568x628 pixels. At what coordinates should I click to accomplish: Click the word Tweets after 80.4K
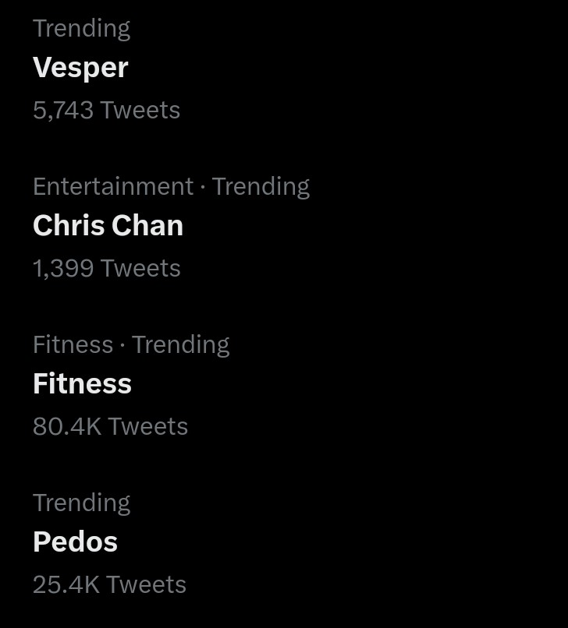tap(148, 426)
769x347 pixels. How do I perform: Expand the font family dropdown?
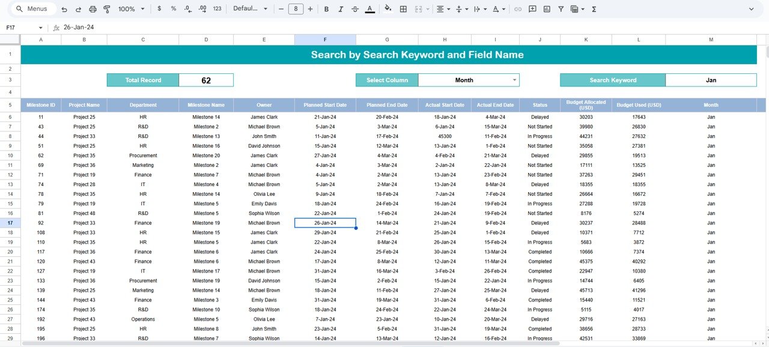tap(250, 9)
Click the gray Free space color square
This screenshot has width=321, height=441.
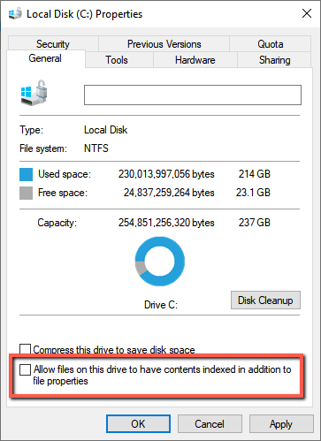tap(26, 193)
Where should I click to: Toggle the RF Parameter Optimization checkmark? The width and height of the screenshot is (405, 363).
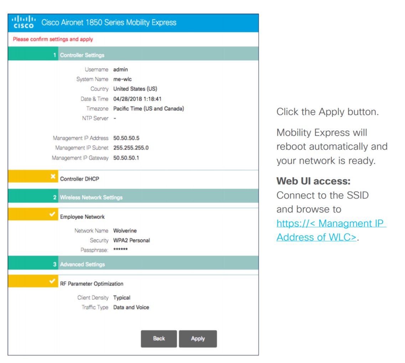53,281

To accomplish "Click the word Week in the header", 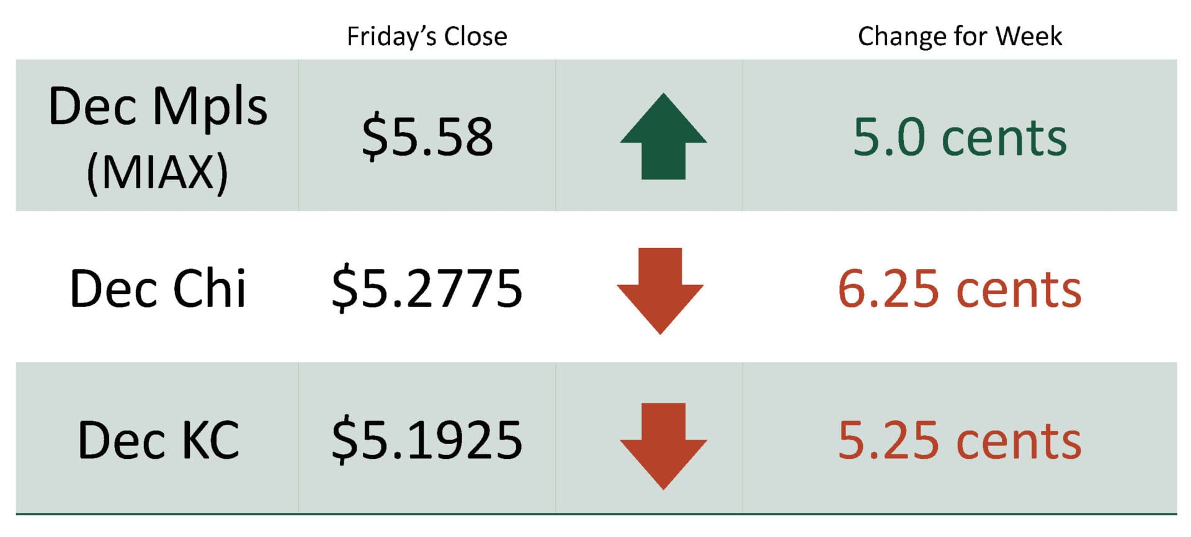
====
A verbatim copy of every record is to be produced, and pictures are to be excluded from it.

568x628 pixels. At what coordinates should I click to accomplish: Click the word Tweets after 80.4K
tap(148, 426)
769x347 pixels. How do I perform: Expand the font family dropdown?
tap(250, 9)
Click the gray Free space color square
This screenshot has width=321, height=441.
tap(26, 193)
Where should I click to: Toggle the RF Parameter Optimization checkmark? The width and height of the screenshot is (405, 363).
53,281

To accomplish "Click the word Week in the header", 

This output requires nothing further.